GIPC3

Gene Facts

• HGNC Symbol: GIPC3 (HGNC:18183)
• HGNC Name: GIPC PDZ domain containing family member 3
• Gene type: protein-coding gene
• Locus type: gene with protein product
• Previous symbols: C19orf64, DFNB72, DFNB15
• Alias symbols: DFNB95
• %HI: 63.46
• pLI: 0
• LOEUF: 0.96
• Cytoband: 19p13.3
• Genomic Coordinates:

  GRCh37/hg19:	chr19:3585476-3593539
  GRCh38/hg38:	chr19:3585478-3593541

• MANE Select Transcript: NM_133261.3 ENST00000644452.3
• Function: Required for postnatal maturation of the hair bundle and long-term survival of hair cells and spiral ganglion. {ECO:0000250}. (Source: Uniprot)

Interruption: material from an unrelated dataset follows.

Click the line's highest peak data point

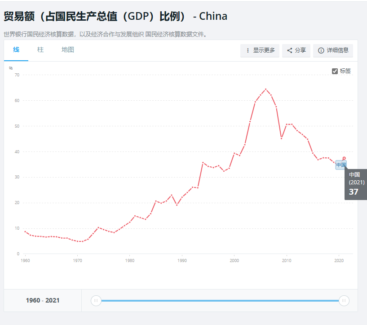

Dosage Sensitivity Summary (Gene)

• Dosage ID: ISCA-10103
• ClinGen Curation ID: CCID:007207
• Curation Status: Complete
• Issue Type: Dosage Curation - Gene
• Haploinsufficiency: Gene Associated with Autosomal Recessive Phenotype (30)
• Triplosensitivity: No Evidence for Triplosensitivity (0)
• Last Evaluated: 08/22/2016

Haploinsufficiency (HI) Score Details

• HI Score: 30
• HI Evidence Strength: Gene Associated with Autosomal Recessive Phenotype

HI Disease

• Deafness, autosomal recessive 15

HI Evidence

• PUBMED: 21326233
  Charizopoulou et al. 2011 identified a c.903G>A p.Trp301X variant segregating with progressive sensorineural hearing impairment in 2 affected and 1 unaffected sibling from a consanguineous marriage. This variant is in the last exon and only removes 12/313 AA from the protein, however it still implies an autosomal recessive inheritance pattern. This study also identified another family with 3 affected p.Leu262Arg homozygous and 2 unaffected without the genotype. This variant was also tested in a mouse model that exhibited progressive hearig loss and susceptibility to juvenile audiogenic seizures. They were able to rescue hearing loss and juvenile seizure phenotype via transgenic expression of the Gipc3 gene. Therefore, this study demonstrates two different variants supporting an autosomal recessive mechanism of the progressive hearing loss phenotype.
• PUBMED: 21660509
  Rehman et al identified 7 families with severe-profound sensorineural hearing loss segregating with homozygous variants in consanguineous families. There were 6 families that had missense variants and one family that had a frameshift variant that causes a stop codon in the penultimate exon (further than 50 bp away). Though these variants do not have functional evidence to support their effects, they were all shown to segregate in large families with disease, see figure 2a. The inheritance is autosomal recessive and does not support haploinsufficiency as a mechanism of disease.

• HI Evidence Comments: There are several large families with autosomal recessive (AR) progressive, severe-profound nonsyndromic (NS) sensorineural hearing loss (HL) published in Charizpoulou et al. 2011 and Rehman et al. 2011. There is more genetic evidence available, but between these two publications there are 9 families with 7 missense and 2 loss of function variants cosegregating with disease. Additionally, there is a mouse model transfected with the c.343G>A missense variant that demonstrated hearing loss as well as audiogenic seizures that was rescued by transgenic Gipc3 expression. This same mouse model was found by Ohn et al. 2016 to have Ca2+ influx and gradients affected resulting in a hyperpolarizing shift in the activation that may be causing the phenotype. In summary, there is sufficient funcitonal evidence to support that alterations to this gene cause hearing loss, and there is a great deal of evidence to support that the inheritance is autosomal recessive and that the hearing loss can range from mild-profound with a prelingual onset with progression. Furthermore, the overall evidence that GIPC3, when altered, causes ARNSHL has been expert reviewed by the ClinGen Hearing Loss Working Group and classified as DEFINITIVE

Triplosensitivity (TS) Score Details

• TS Score: 0
• TS Evidence Strength: No Evidence for Triplosensitivity
• TS Evidence Comments: There is currently no evidence to support that gain of function of GIPC3 is a mechanism for disease.